** Supplied records follows **
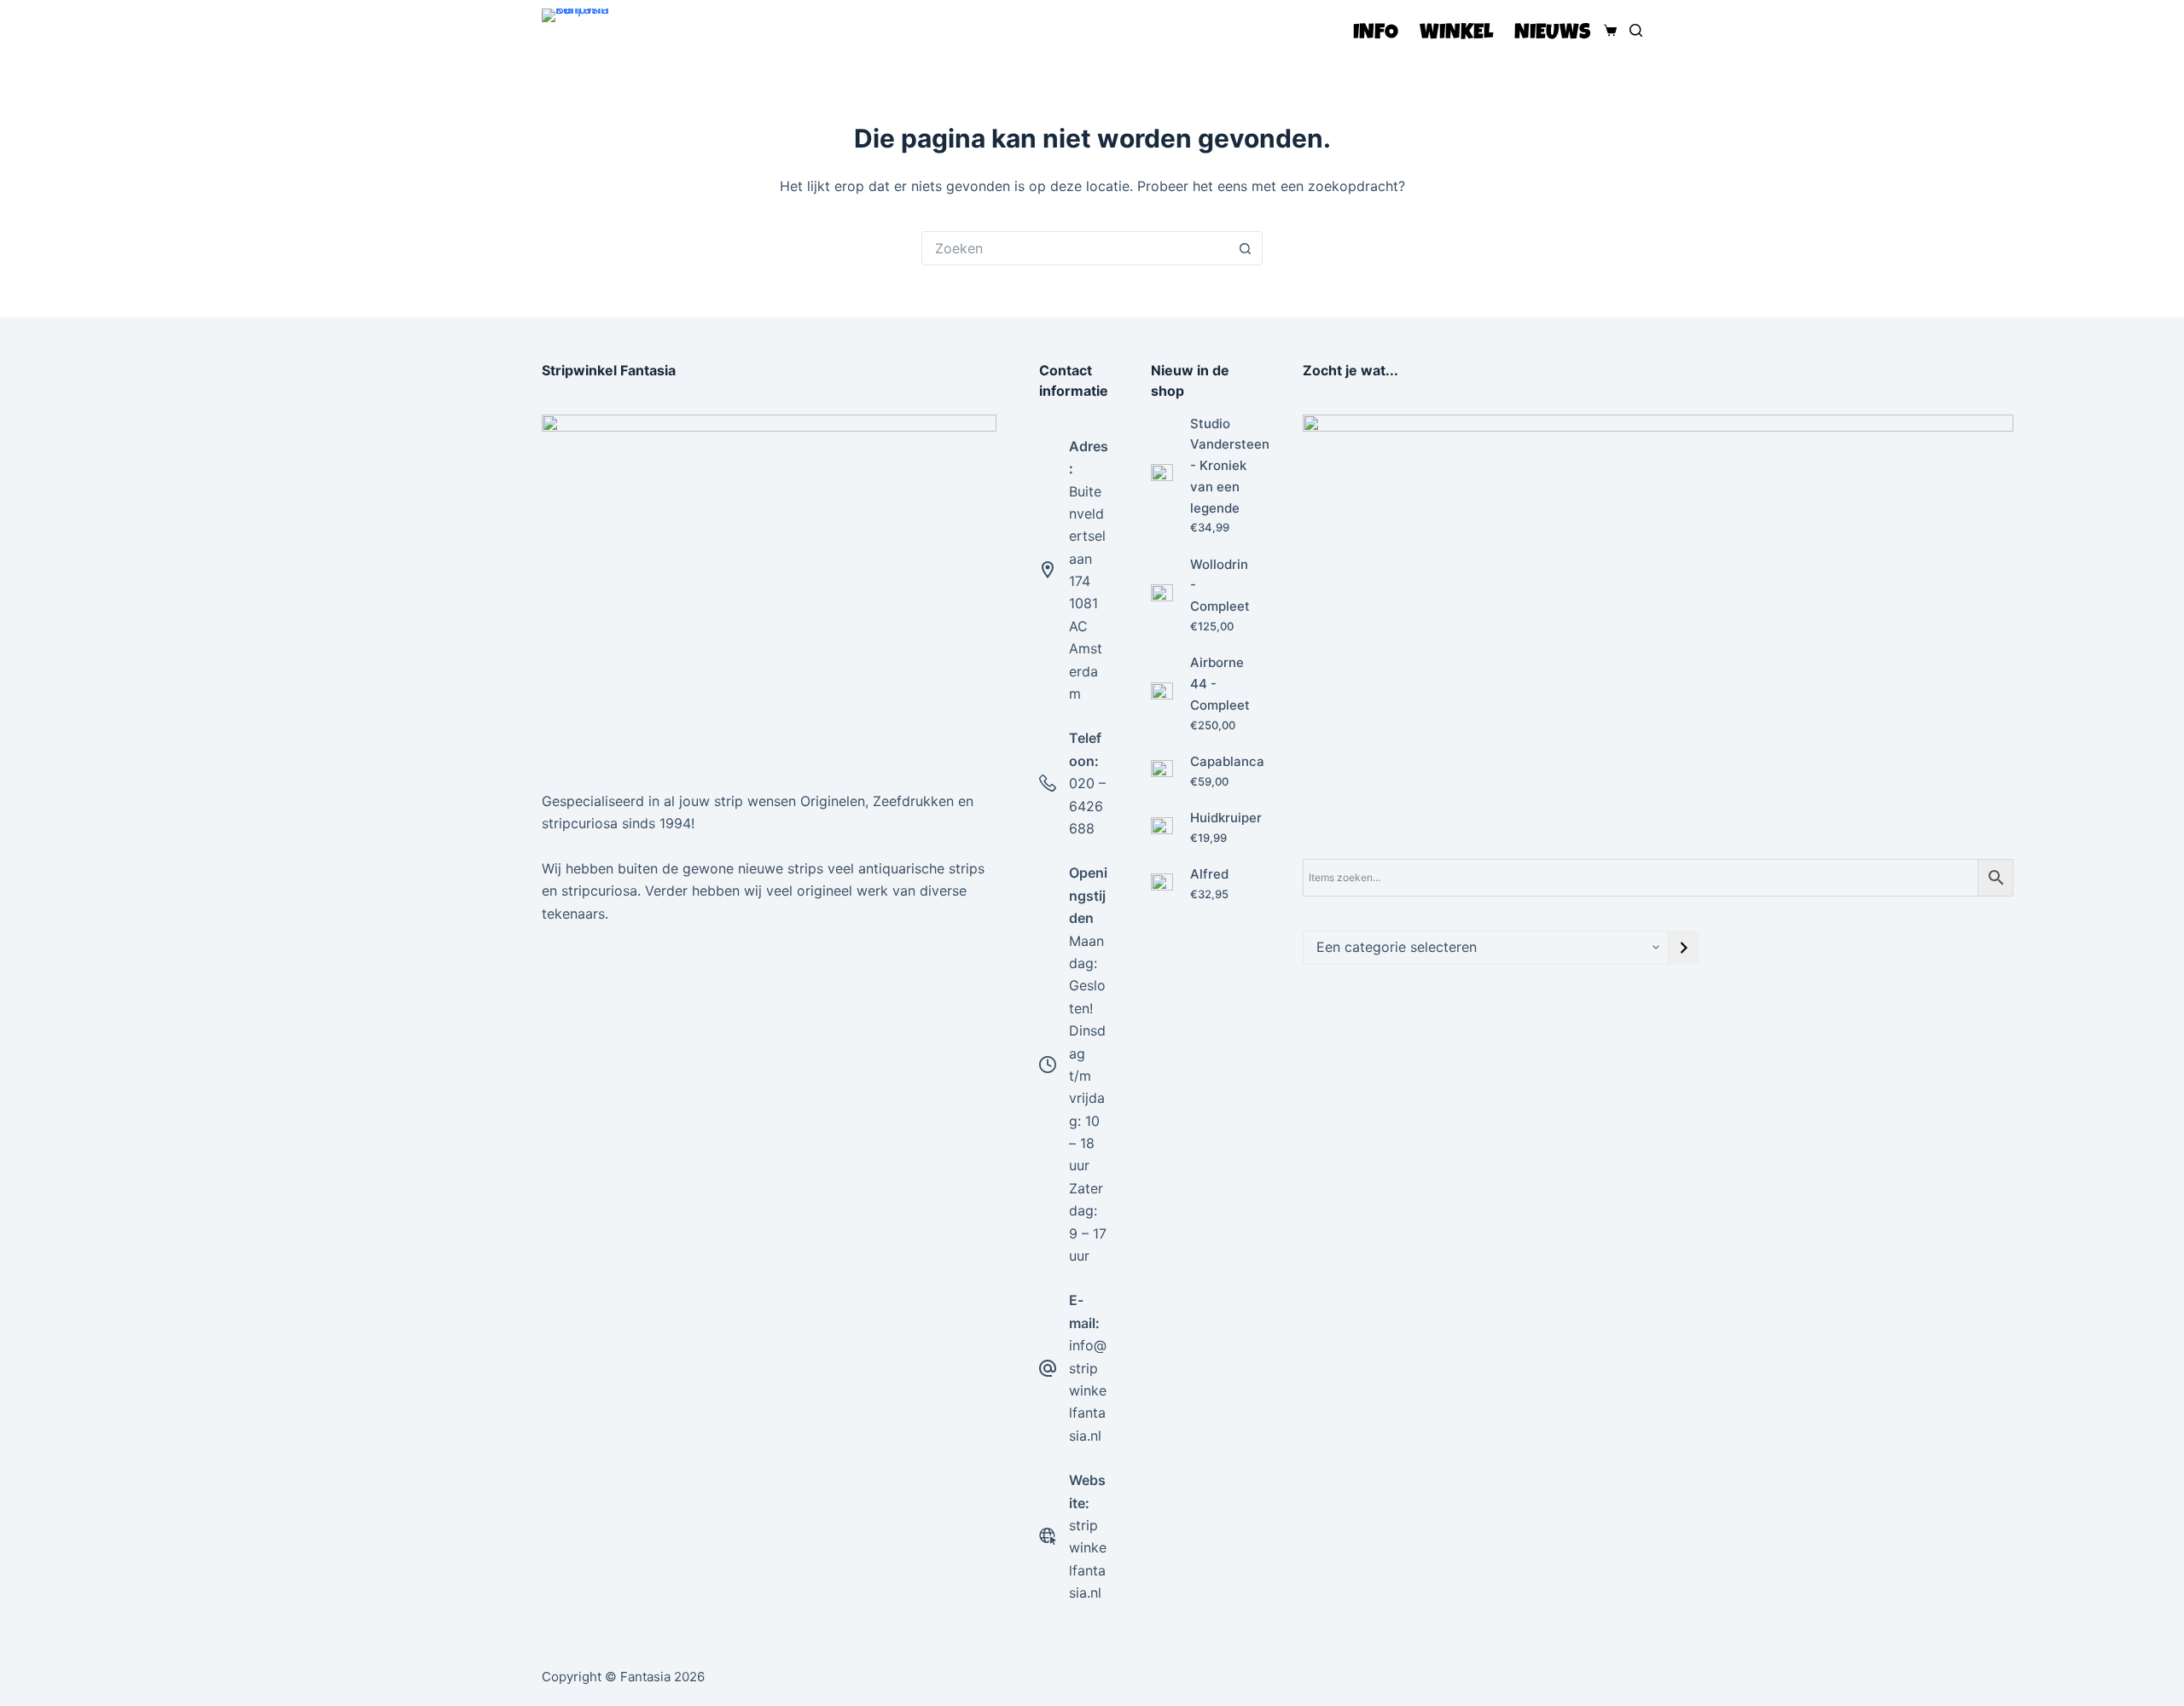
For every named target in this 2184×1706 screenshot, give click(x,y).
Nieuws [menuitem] (1552, 33)
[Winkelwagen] (1607, 30)
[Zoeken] (1635, 30)
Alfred (1209, 874)
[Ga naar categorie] (1684, 948)
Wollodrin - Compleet (1220, 585)
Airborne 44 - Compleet (1220, 683)
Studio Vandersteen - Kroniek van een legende (1229, 465)
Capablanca (1227, 761)
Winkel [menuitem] (1456, 33)
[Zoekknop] (1245, 248)
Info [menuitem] (1375, 33)
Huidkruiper (1226, 817)
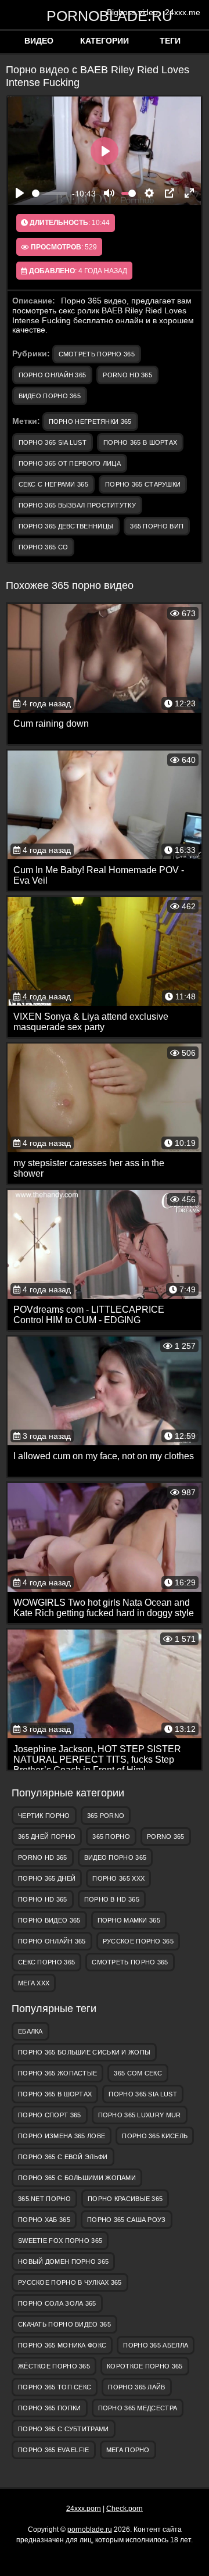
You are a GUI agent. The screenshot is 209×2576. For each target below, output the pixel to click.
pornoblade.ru (104, 15)
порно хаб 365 (44, 2219)
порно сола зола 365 (57, 2303)
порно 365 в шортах (140, 442)
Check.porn (124, 2508)
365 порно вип (156, 526)
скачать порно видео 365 (64, 2324)
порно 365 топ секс (54, 2387)
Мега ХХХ (33, 1983)
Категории (104, 40)
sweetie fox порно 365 (60, 2240)
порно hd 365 (42, 1899)
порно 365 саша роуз (126, 2219)
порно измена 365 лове (61, 2135)
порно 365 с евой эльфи (63, 2156)
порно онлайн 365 (53, 374)
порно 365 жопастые (57, 2073)
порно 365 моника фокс (62, 2345)
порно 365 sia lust (53, 442)
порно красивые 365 (125, 2198)
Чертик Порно (44, 1815)
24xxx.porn (83, 2508)
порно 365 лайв (136, 2387)
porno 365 (166, 1836)
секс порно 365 (46, 1962)
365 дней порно (46, 1836)
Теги (170, 40)
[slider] (49, 193)
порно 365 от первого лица (70, 463)
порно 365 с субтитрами (63, 2428)
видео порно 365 (50, 395)
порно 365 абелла (155, 2345)
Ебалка (30, 2031)
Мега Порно (128, 2449)
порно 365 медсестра (138, 2407)
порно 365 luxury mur (139, 2114)
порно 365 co (44, 547)
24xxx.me (182, 12)
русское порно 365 (138, 1941)
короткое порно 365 (144, 2366)
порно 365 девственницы (66, 526)
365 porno (106, 1815)
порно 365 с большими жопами (77, 2177)
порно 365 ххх (118, 1878)
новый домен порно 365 (63, 2261)
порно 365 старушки (143, 484)
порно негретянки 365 (90, 421)
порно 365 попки (49, 2407)
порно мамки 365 (129, 1920)
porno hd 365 (127, 374)
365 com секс (138, 2073)
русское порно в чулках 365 (70, 2282)
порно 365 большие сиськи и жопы (84, 2052)
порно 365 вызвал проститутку (77, 505)
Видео (38, 40)
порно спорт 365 (49, 2114)
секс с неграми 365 (53, 484)
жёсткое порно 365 (54, 2366)
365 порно (111, 1836)
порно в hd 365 (111, 1899)
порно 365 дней (46, 1878)
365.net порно (44, 2198)
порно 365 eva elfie (53, 2449)
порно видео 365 (49, 1920)
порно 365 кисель (155, 2135)
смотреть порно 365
** End of Supplied records **
● Brief: Here the job is to copy the listing above word for word, starting at the line with "Airborne 44 - Compleet (1220, 683)" and ending at the line with "Мега Порно (128, 2449)", and to leave out the pictures.

● Problem solution:
Airborne 44 - Compleet (1220, 683)
Studio Vandersteen - Kroniek van een legende (1229, 465)
Capablanca (1227, 761)
Winkel [menuitem] (1456, 33)
[Zoekknop] (1245, 248)
Info [menuitem] (1375, 33)
Huidkruiper (1226, 817)
You are a GUI agent. The screenshot is 209×2576. For each target below, output the pixel to click.
pornoblade.ru (104, 15)
порно хаб 365 (44, 2219)
порно сола зола 365 (57, 2303)
порно 365 в шортах (140, 442)
Check.porn (124, 2508)
365 порно вип (156, 526)
скачать порно видео 365 (64, 2324)
порно 365 топ секс (54, 2387)
Мега ХХХ (33, 1983)
Категории (104, 40)
sweetie fox порно 365 (60, 2240)
порно hd 365 (42, 1899)
порно 365 саша роуз (126, 2219)
порно измена 365 лове (61, 2135)
порно 365 с евой эльфи (63, 2156)
порно онлайн 365 (53, 374)
порно 365 жопастые (57, 2073)
порно 365 моника фокс (62, 2345)
порно 365 sia lust (53, 442)
порно красивые 365 (125, 2198)
Чертик Порно (44, 1815)
24xxx.porn (83, 2508)
порно 365 лайв (136, 2387)
porno 365 (166, 1836)
секс порно 365 (46, 1962)
365 дней порно (46, 1836)
Теги (170, 40)
[slider] (49, 193)
порно 365 от первого лица (70, 463)
порно 365 с субтитрами (63, 2428)
видео порно 365 (50, 395)
порно 365 абелла (155, 2345)
Ебалка (30, 2031)
Мега Порно (128, 2449)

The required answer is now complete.